Before becoming a photojournalist, Corinne Dufka spent ten years as a social worker. Her interest in photojournalism began while working in El Salvador for a humanitarian organization providing mental health services to the victims of civil war. She found that photography allowed her to document the human rights abuses experienced by civilians and she began freelancing.

A widow and mother of four, Lucy Sichone wrote for The Post, Zambia's leading daily newspaper. In February 1996, Sichone went into hiding, along with her 3-month-old baby, to avoid imprisonment for writing articles critical of the Zambian parliament. She was charged with contempt of Parliament, which would have dealt her a sentence of indefinite detention. The government issued a reward for information on her whereabouts, but Sichone remained in hiding, continuing to write articles demanding a return to press freedom for Zambia and her right to a fair trial.

Saida Ramadan, a Sudanese journalist, began writing in exile from Egypt after the Muslim fundamentalist-backed regime of Lt. General Omar Hassan al-Bashir took power in Sudan in 1989 and began a systematic campaign against the media. At the time, Ramadan was a correspondent for the Sudanese paper Al-Alam in Cairo. The paper was shut down, her passport revoked and she was not allowed back in her homeland.

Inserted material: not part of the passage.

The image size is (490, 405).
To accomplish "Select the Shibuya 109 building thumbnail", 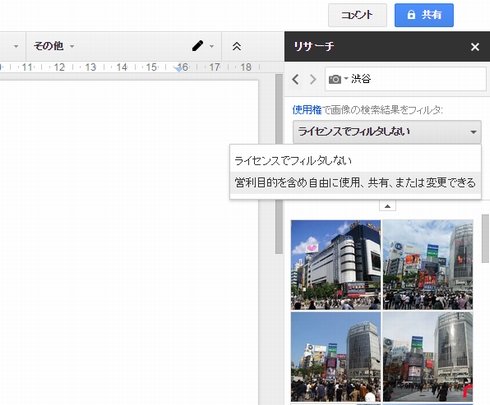I will pos(336,265).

For more than a decade Ayse Önal has reported on Turkish politics, organized crime and conflicts in the Middle East. She was arrested and detained in Iraq while reporting on the Gulf War, threatened by Islamic fundamentalists and put on the revolutionary left's death list. In 1994 Önal was shot and wounded by the Turkish mob because of her stories linking the government and organized crime; she subsequently went into hiding for three months.

Algerian journalists, embattled from both sides in the ongoing civil war, continue their daily struggle to work as well as to stay alive. As a television producer, director and reporter, Horria Saihi has fought government censorship and the threat of fundamentalism since the mid-1980s. She has been condemned to death by Muslim fundamentalists, and went into hiding in late 1994 after discovering that she was on a hit list.

One of the most respected journalists in China, Gao Yu was in prison when her award was announced. An economic and political reporter, she was sentenced in 1993 to six years in prison for "leaking state secrets," through - ironically - a pro-Chinese newspaper in Hong Kong. The charges brought against Gao led some observers to believe that the underlying goal was to send a message about acceptable boundaries of press freedom and limit media criticism of China's government.

While editor-in-chief of the independent weekly, The Sunday Magazine, Chris Anyanwu declined to publicly endorse the military regime of General Sani Abacha. Weeks later, she was arrested and sentenced to life in prison, charged with publishing stories about an alleged coup plot against Abacha and refusing to reveal the sources.

For 20 years Razia Bhatti was a leader in Pakistani journalism. After leaving a major magazine in 1988 because of limitations imposed on her writing, she founded and served as editor-in-chief of Newsline magazine.

As a photographer and founder of "Agence Haitienne d'Images," Marie-Yolande Saint-Fleur captured the repression of Haiti's citizens and the violence of its military rulers.

As an international correspondent for CNN, Christiane Amanpour has consistently delivered insightful and extensive reporting from some of the most dangerous hot spots in recent memory. For two years she covered civil strife in Bosnia, then the aftermath of the genocide in Rwanda, and the overthrow of the Haitian government.

When the siege of Sarajevo continued into a second year of bloody civil war, Radio and Television Bosnia-Herzegovina's broadcasts to the outside world also continued because of dedicated journalists like Mirsada Sakic-Hatibovic and Arijana Saracevic. The two women put their lives in constant jeopardy, providing battlefront reports and up-to-the-minute accounts of hostilities that impacted the city's multi-ethnic population.